Janine Lautier Desmazières : du 9 octobre 2019
Janine Lautier Desmazière
Ce qui nous relie
Des formes se sont attachées à nous, obscurément, comme les détours du jardin où nous avons joué dans notre enfance : nous les connaissons moins par les yeux que par notre corps, et c’est le soir qu’elles vivent prodigieusement en nous. Elles y vivent encore, silencieusement, et remontent à la surface, oubliées et transfigurées, avec cette lourde présence des choses de la nuit.
Et qu’est-ce que la forme « abstraite », même réduite au schéma géométrique, sinon la lente élaboration dans le subconscient d’une illumination oubliée ?
Jean Bazaine Le temps de la peinture
Ce qui nous relie
(Accueillir / Extérieurs)
Gravures, peintures, livrets et textes : Janine Lautier Desmazières
Montage son et effets sonores : Vincent Desmazières
Ce qui me pousse depuis 5 ans à travailler sur le végétal est lié à la réminiscence : le jardin familial où les familles françaises et espagnoles se retrouvaient à Uzès pour pique-niquer entre binage des patates, chasse aux doryphores, cueillettes et arrosages. Rien de zen et pas mal de sueur.
Ma mère avait dû quitter l’Andalousie avec ses parents, frères et sœurs, à cause de la sècheresse qui avait chassé les paysans de la région au début du vingtième siècle.
Par plaisir ensuite mon père a continué de jardiner sur un grand terrain au pied de la fontaine d’Eure où l’eau coulait à flots entre les joncs. Ma mère triait les légumes et s’occupait des fleurs. Les jardins étaient toujours ouverts. On râlait de temps à autre quand les fraises avaient disparu. C’est là qu’on se retrouvait, les amis, les cousins qui débarquaient en bande d’Espagne.

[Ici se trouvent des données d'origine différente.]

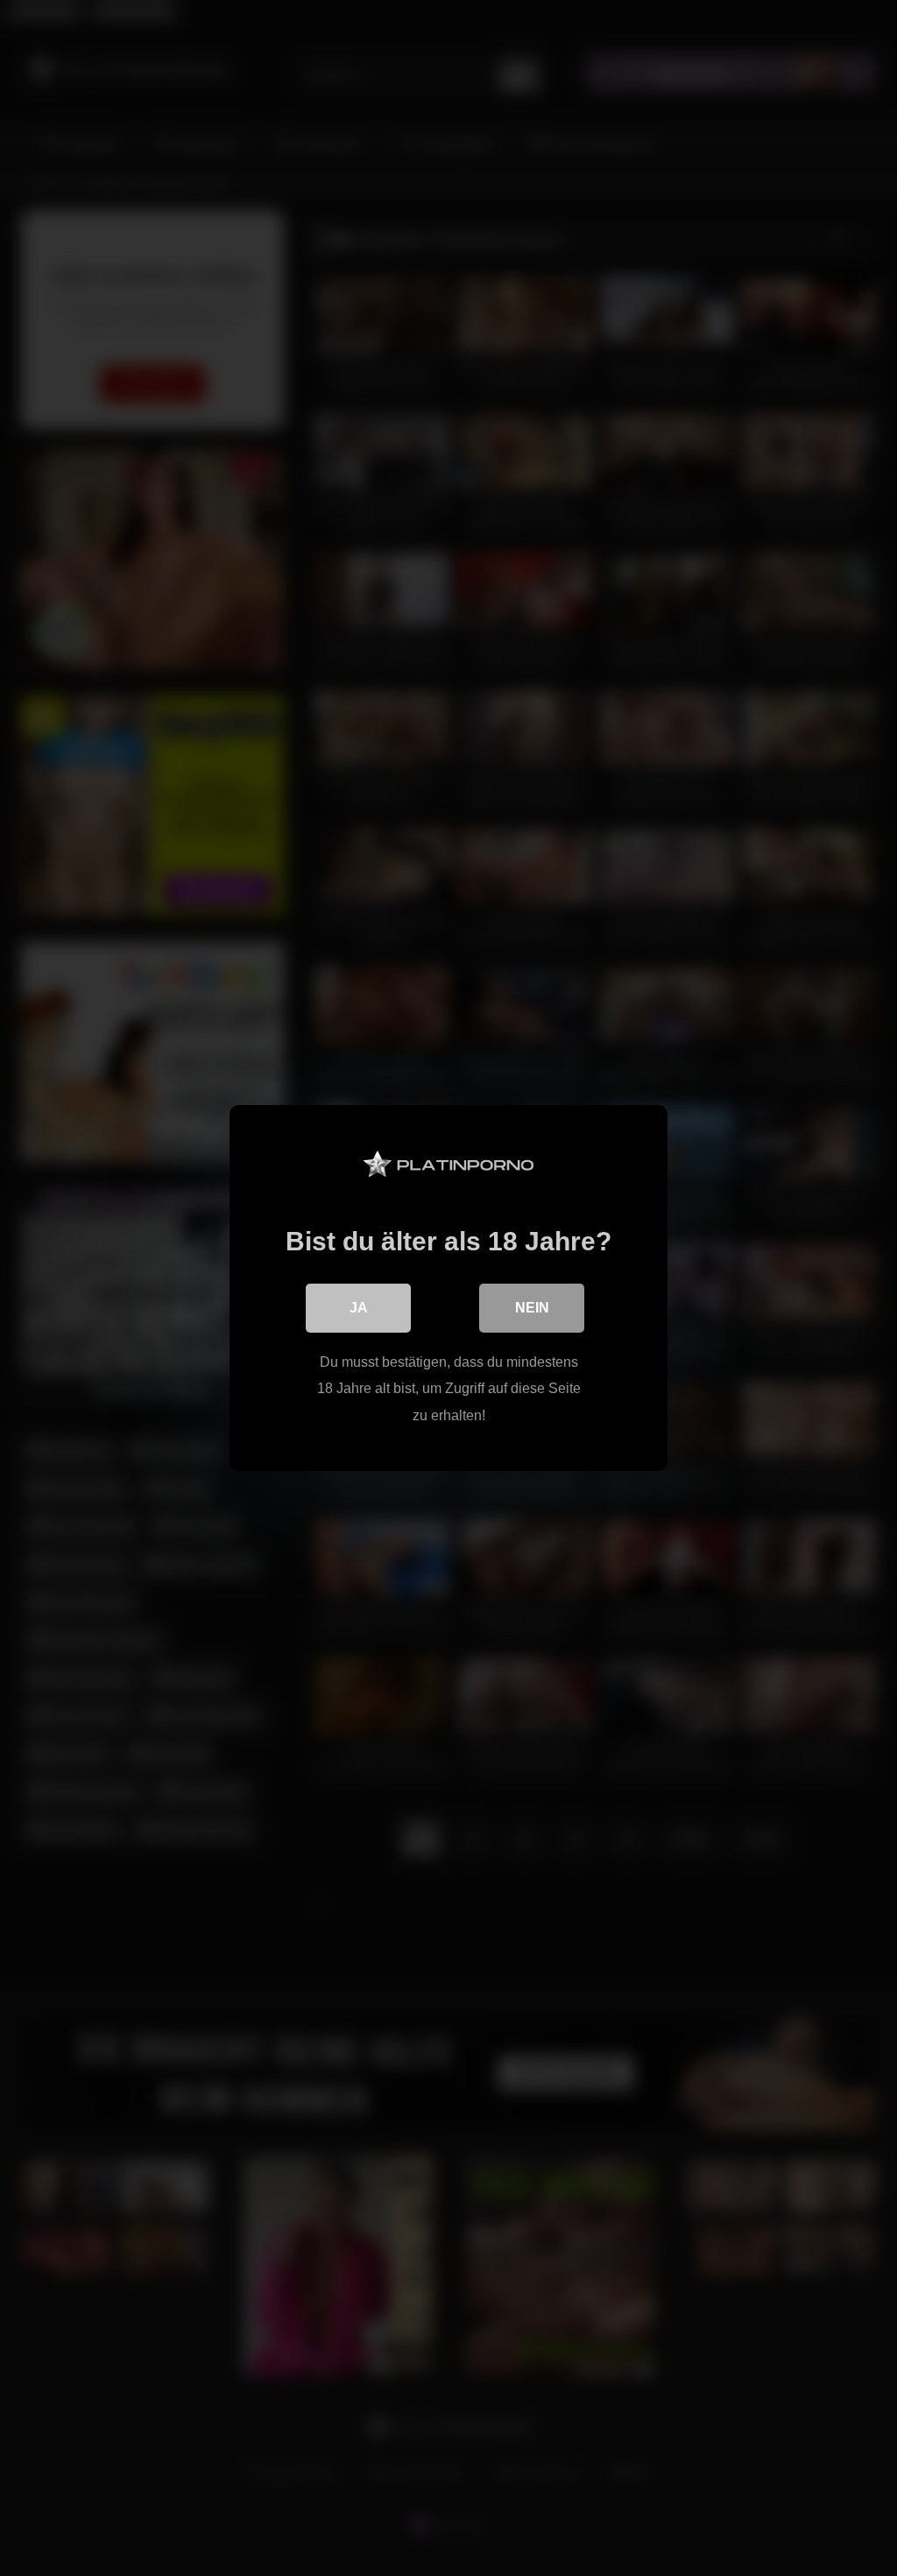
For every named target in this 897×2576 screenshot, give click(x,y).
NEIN (532, 1307)
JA (359, 1307)
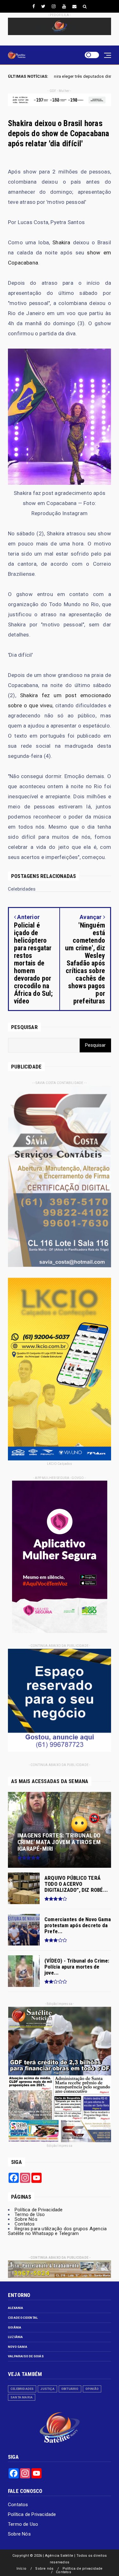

Et voilà comment l’extérieur nous a accueilli(e)s.
Revenir sur ces traces (empreintes sur un mur, branches, racines, feuilles au vent …), c’est à nouveau habiter pour moi un espace de tendresse, de coups de gueule, de mains calleuses, de balançoire, de figues chapardées et de solidarité. J’ai tenté d’abord de graver des végétaux d’abondance, puis des images d’enfance, aux seuils d’espaces ouverts.
Et je vais progressivement vers l’abstraction, le dépouillement (l’âge ?). Je cherche quelque chose qui tremble en deçà, le fil d’une émotion, l’ombre d’une absence et peut-être l’esquisse d’une présence – ce qui nous relie.